Hegel and Foucault on Rameau’s Nephew. The Discrimen between Madness and Mental Illness as Biopolitical Threshold

Ugo Balzaretti

Institut des Humanités dans la Médecine, Université de Lausanne – CHUV
ugobalzaretti@hotmail.com

 

Abstract: In dealing with the Hegelian conception of folly, Michel Foucault does not focus primarily on the anthropology of the Encyclopedia that praised Philippe Pinel’s therapeutic revolution. Foucault is more interested in the Phenomenology of Spirit and in its interpretation of Diderot’s satire Rameau’s Nephew. Accordingly, he investigates madness not on the basis of the soul as the still natural state of consciousness, but rather in the heart of the spirit itself when it is already articulated as social praxis, language and institutions.

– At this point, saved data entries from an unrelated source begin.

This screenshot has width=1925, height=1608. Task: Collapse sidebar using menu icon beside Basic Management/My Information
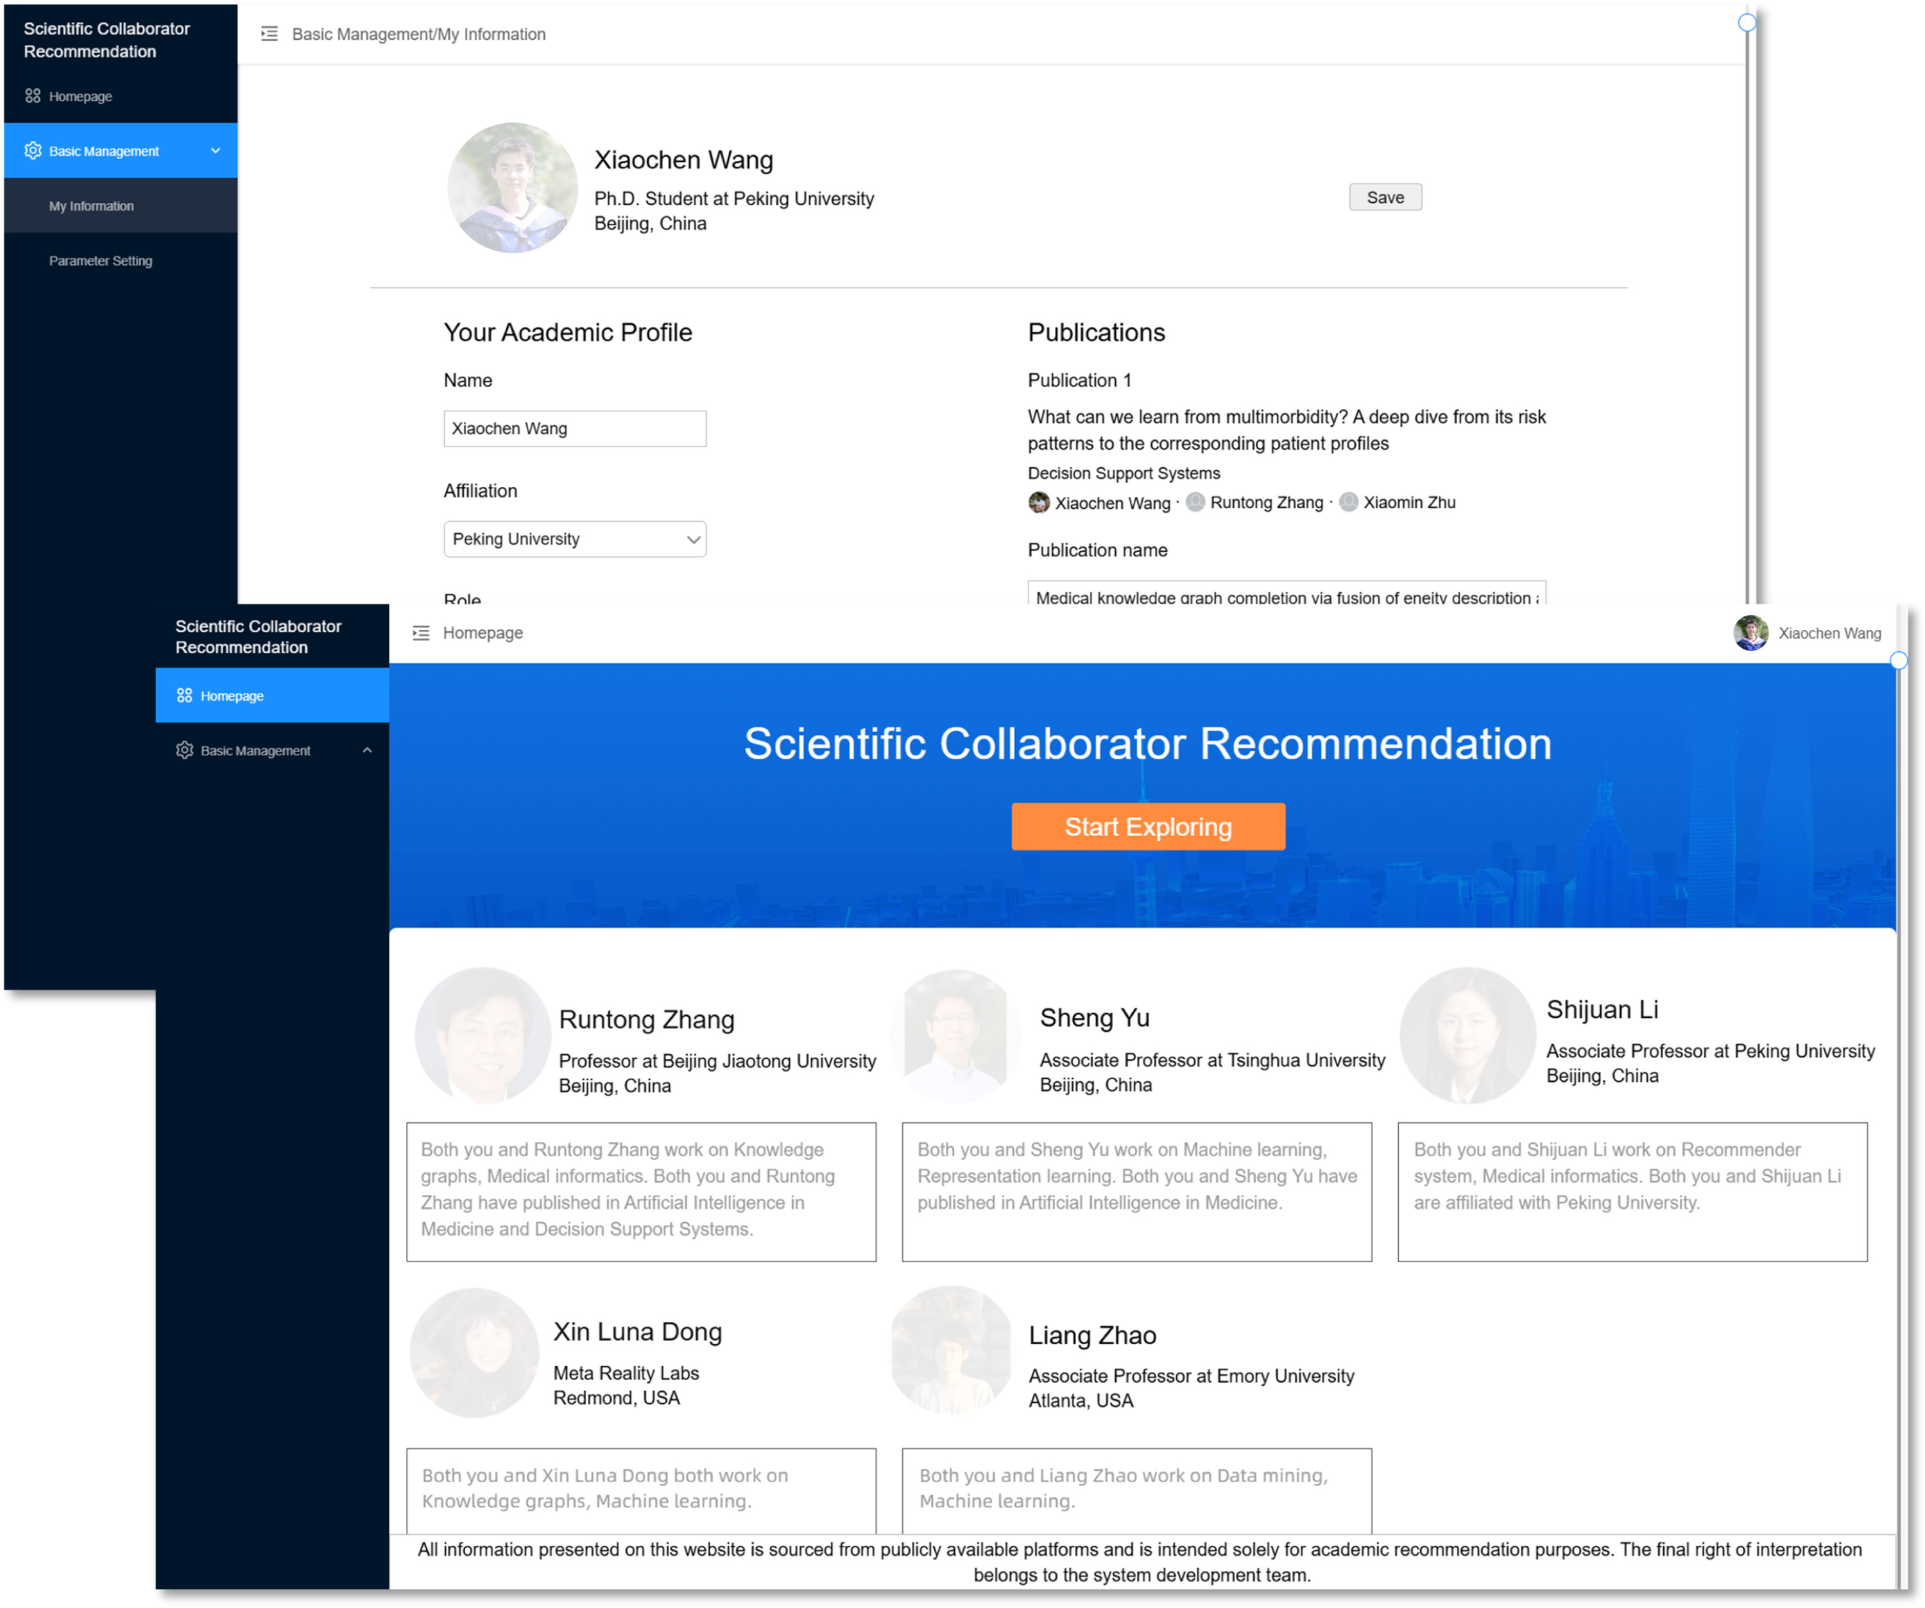point(269,34)
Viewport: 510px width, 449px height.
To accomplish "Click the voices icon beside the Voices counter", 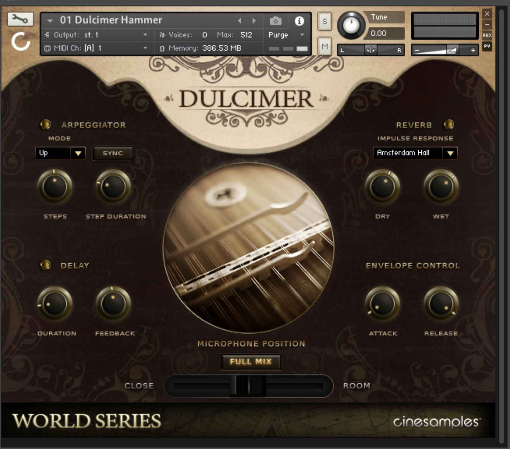I will (162, 35).
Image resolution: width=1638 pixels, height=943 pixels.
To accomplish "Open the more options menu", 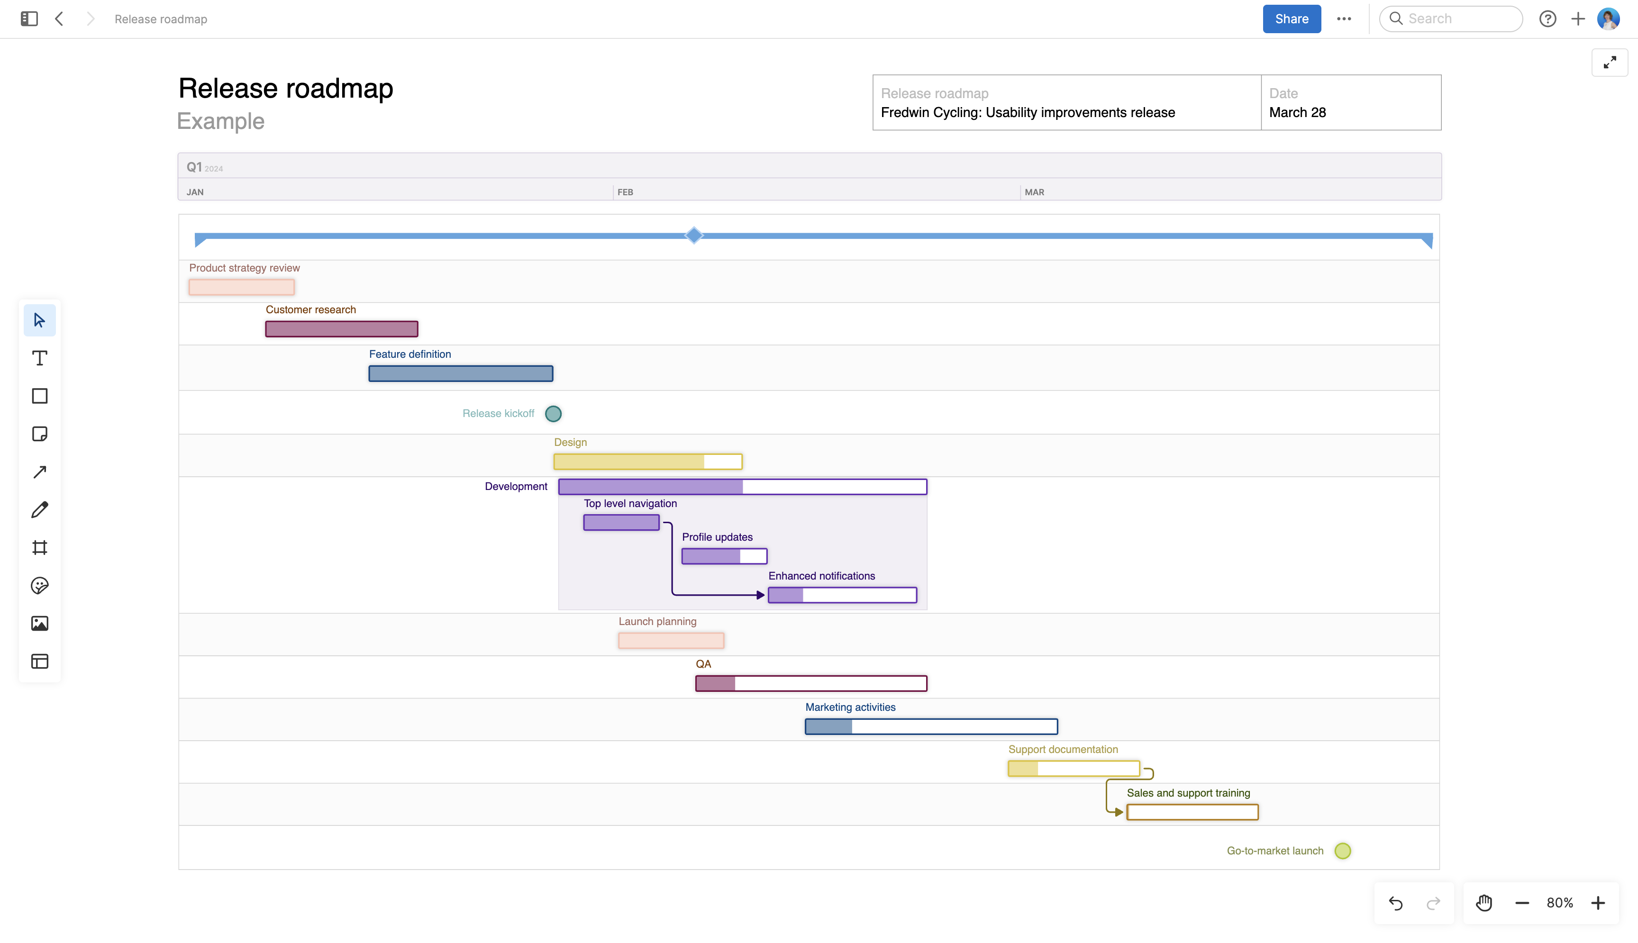I will pos(1345,19).
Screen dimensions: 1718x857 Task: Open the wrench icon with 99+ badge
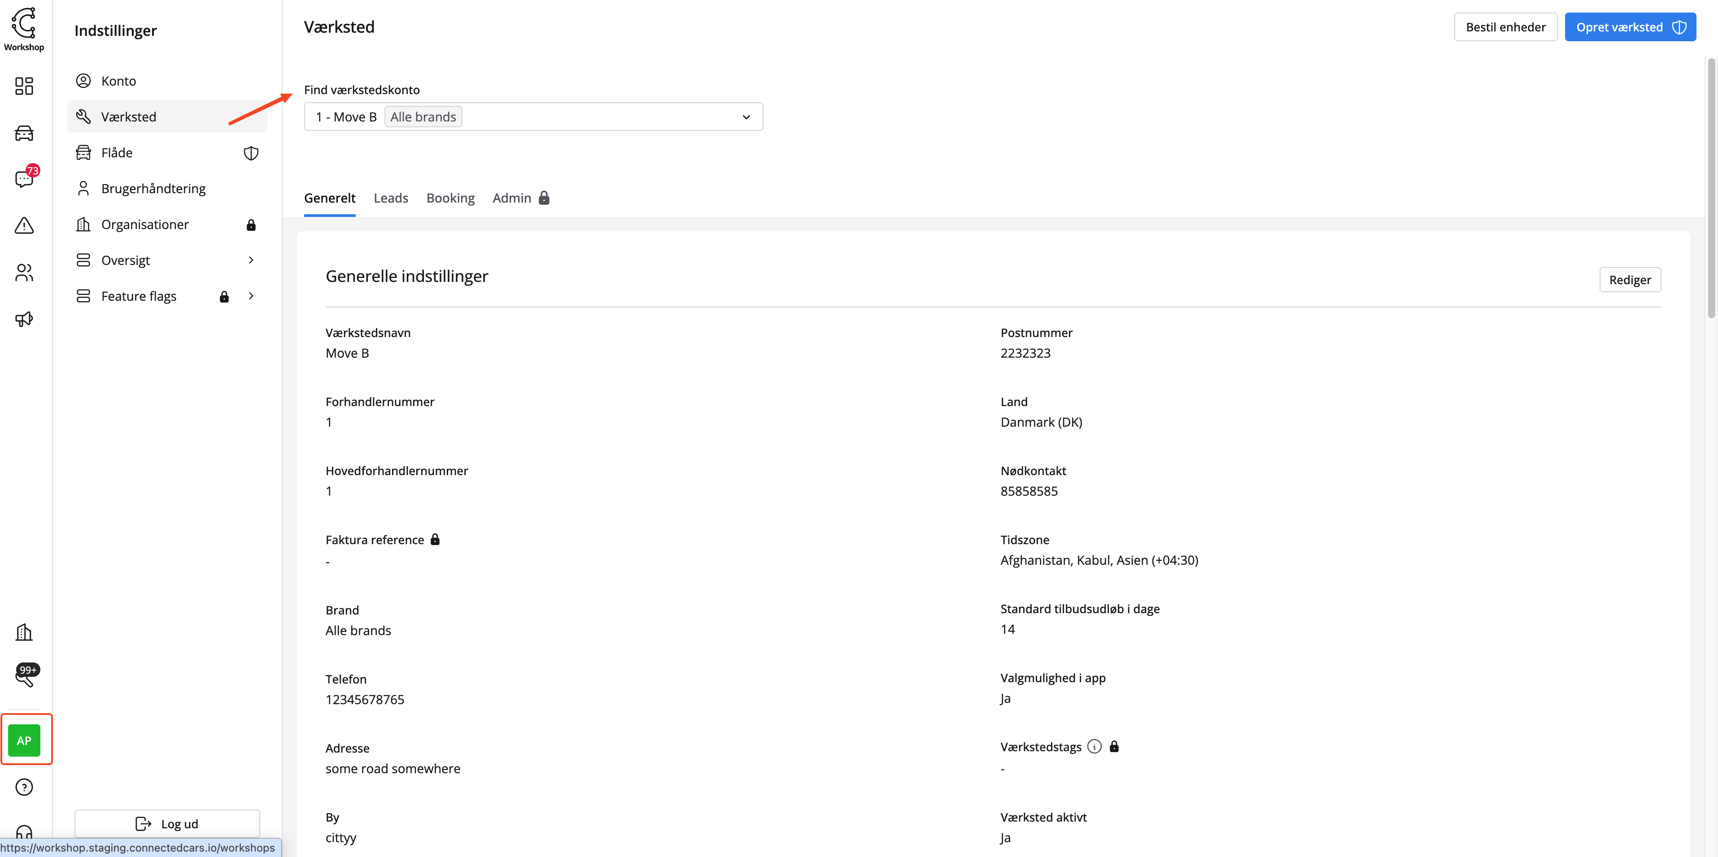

Madness, thus, no longer represents simply a fall back to nature, but rather the truth of reason beyond reason; not merely mental illness but folly, as well. At the same time, modern psychopathology finds itself challenged by its good right to judge madness. The science of man which it claims to be based on turns out to be an anthropological reductionism inspired bio-medically, an anthropoiatry which can be defined precisely with reference to the distinction between mental illness and madness that it constitutively ignores. This paper investigates the possibility of treating the discrimen between mental illness and madness as a threshold to biopolitics. It considers not only Foucault’s reading of Hegel’s Diderot interpretation, but also a broader constellation of thinkers and figures, all of whom have interpreted and experienced madness as the most intimate ratio of reason and not just as its object: from Thomas Mann’s Doktor Faustus to Hölderlin’s Empedocles, from Maurice Blanchot to Karl Jaspers and Ludwig Binswanger.
 
Keywords: Madness; Mental Illness; Biopolitics; Hegel; Foucault.